Repeat the stretch from "Brain development researcher." through "to the environment." in the notes on the brain development keynote below, word for word.
━━━━━ Provided passage
Friday, July 21, 2017

ConnecTed 2017


ConnectED 2017 Southwell School
Nathan Wallis (Keynote)

The Fascinating Brain       (
Ka Tikaka o Ka Roro)

Brain development researcher.


The first thousand days of your life (from conception to 2.6) are the critical years for brain development. Intelligence isn't inherited. Its the data we gather in the first thousand days of life that dictate intelligence. Later intelligence links back to those first thousand days.

There are no genes that transmit intelligence.
Epigenetics - how genes respond to the environment.
Example of epigenetics - an increase in physical size and IQ is evident in each generation. This isn't evolutionary because genes  take thousands of years to change. Epigenetics makes you taller and have a higher IQ because of improved nourishment, easier physical living, more stimulating intellectual environment.

Intelligence doesn't come from genes, so where does it come from?

Firstborn children often are the most successful.
The number of words spoken to them per day from day one has a profound impact on stimulating the brain and developing the cognitive processes.
Processing language is the most complex thing your brain does.
For the first year of life language is most important with their primary caregiver (mother).
Babies have to attune to someone to learn language. Only words being directly addressed to the baby are taken in.
━━━━━━━━━━
━━━━━ Data provided
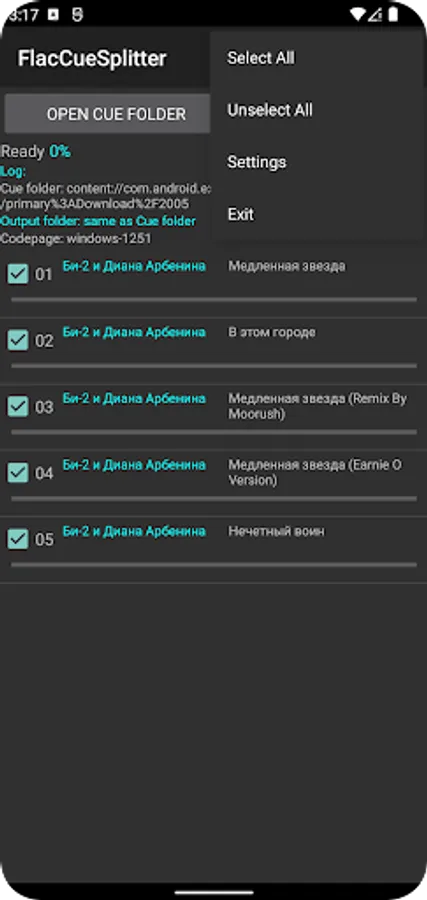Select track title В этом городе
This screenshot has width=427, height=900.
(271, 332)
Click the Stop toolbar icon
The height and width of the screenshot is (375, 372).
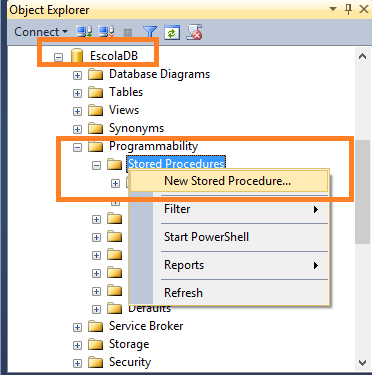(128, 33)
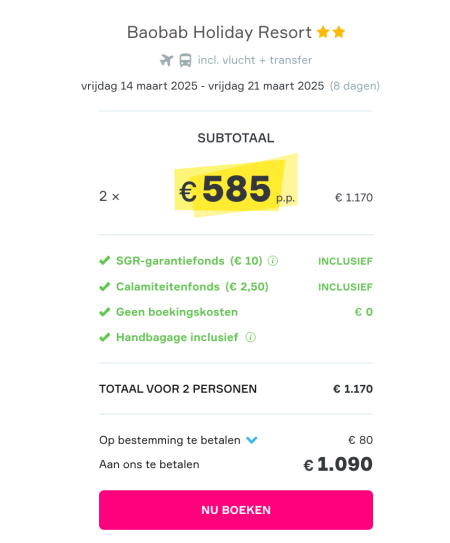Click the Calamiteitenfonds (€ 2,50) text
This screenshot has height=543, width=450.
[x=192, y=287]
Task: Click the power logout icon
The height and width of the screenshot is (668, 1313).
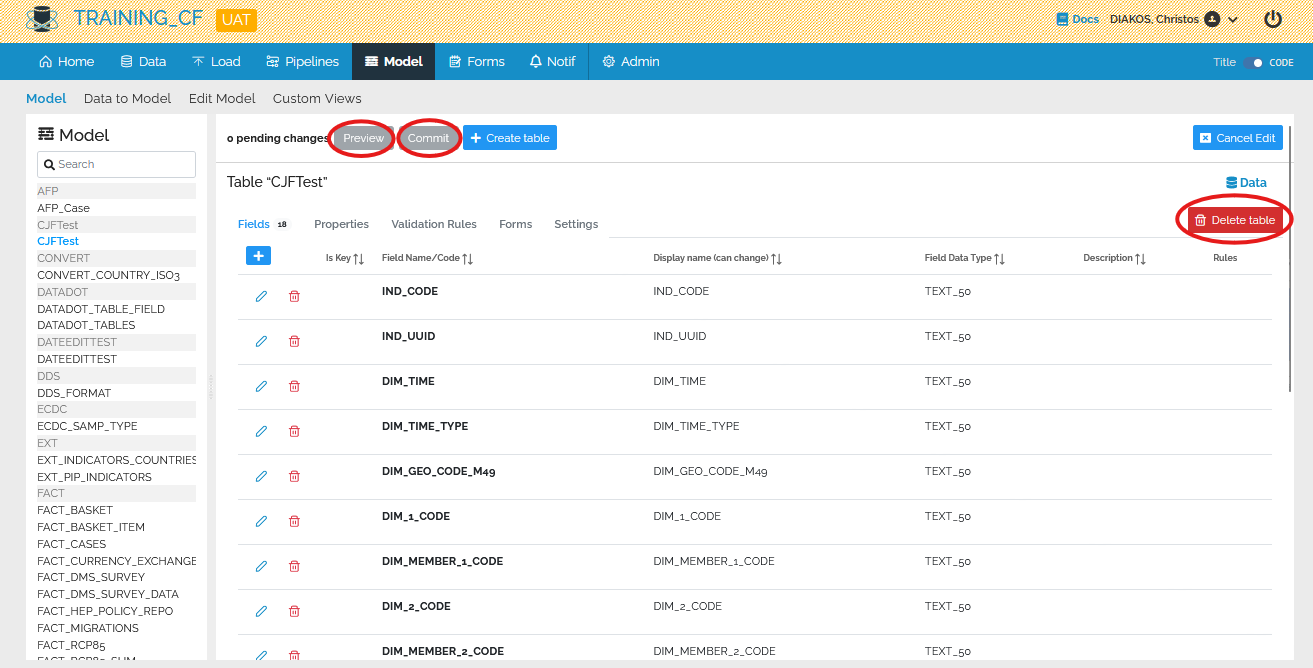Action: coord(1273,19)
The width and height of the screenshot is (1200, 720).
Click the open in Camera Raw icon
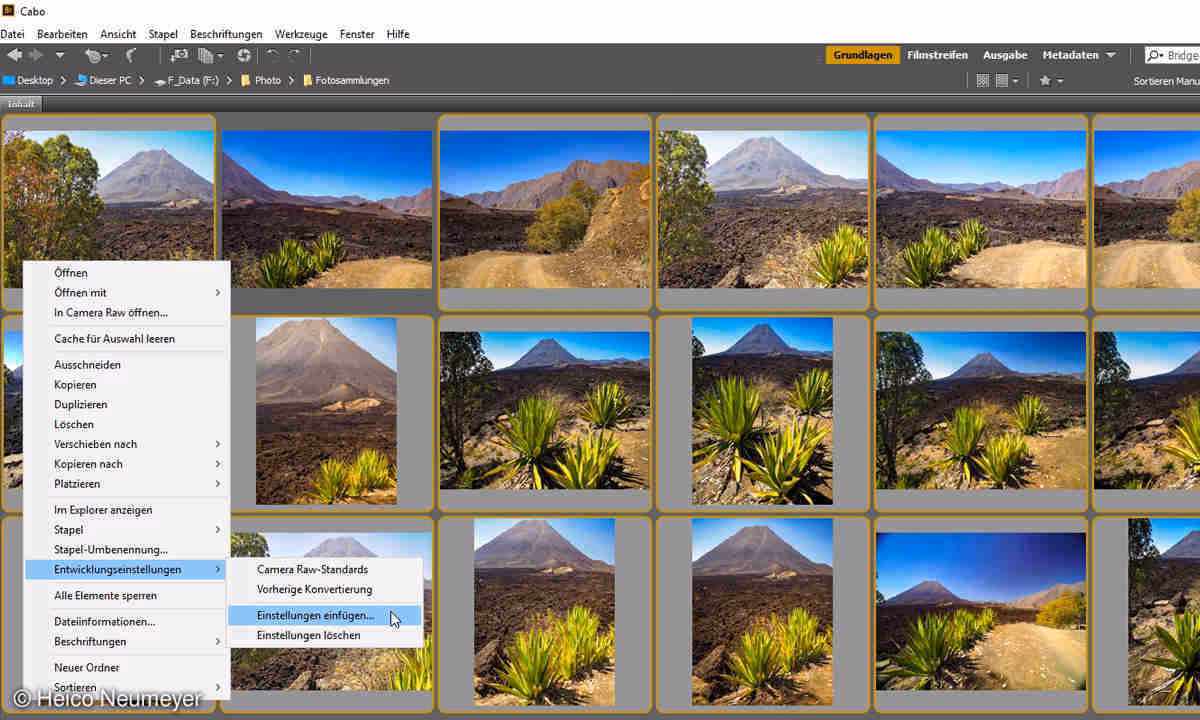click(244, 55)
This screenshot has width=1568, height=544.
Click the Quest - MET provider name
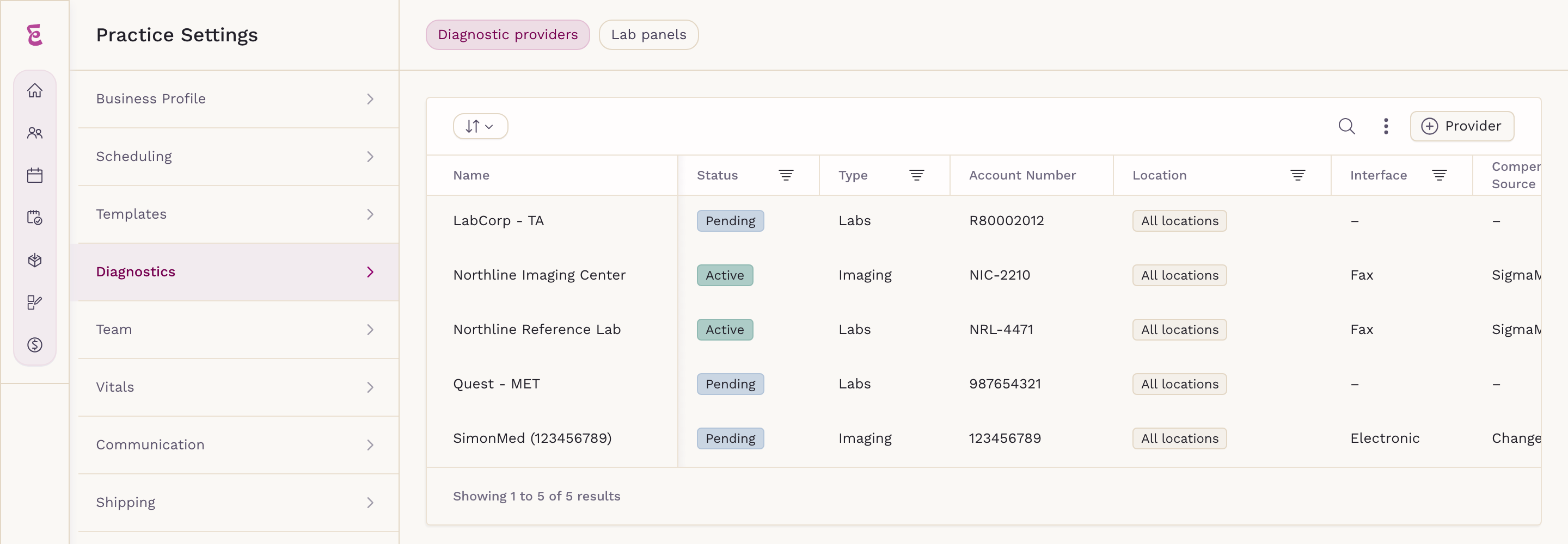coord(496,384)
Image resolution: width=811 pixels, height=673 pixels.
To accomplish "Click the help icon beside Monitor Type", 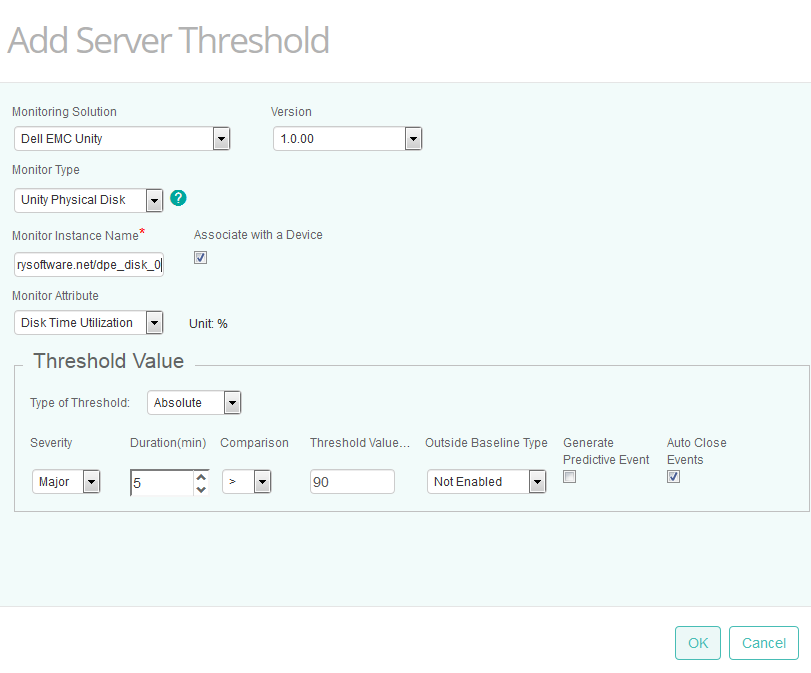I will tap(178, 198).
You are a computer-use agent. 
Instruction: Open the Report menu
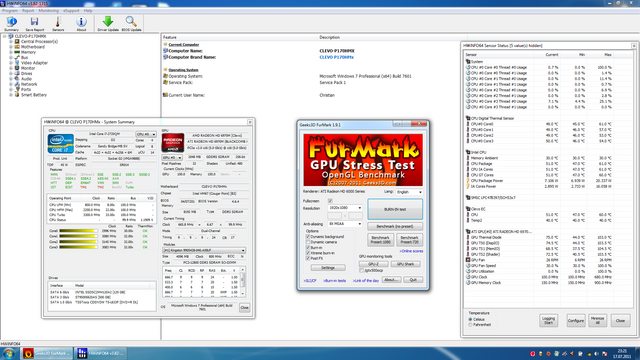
━━━━━━━━━━
### Answer
Brain development researcher.


The first thousand days of your life (from conception to 2.6) are the critical years for brain development. Intelligence isn't inherited. Its the data we gather in the first thousand days of life that dictate intelligence. Later intelligence links back to those first thousand days.

There are no genes that transmit intelligence.
Epigenetics - how genes respond to the environment.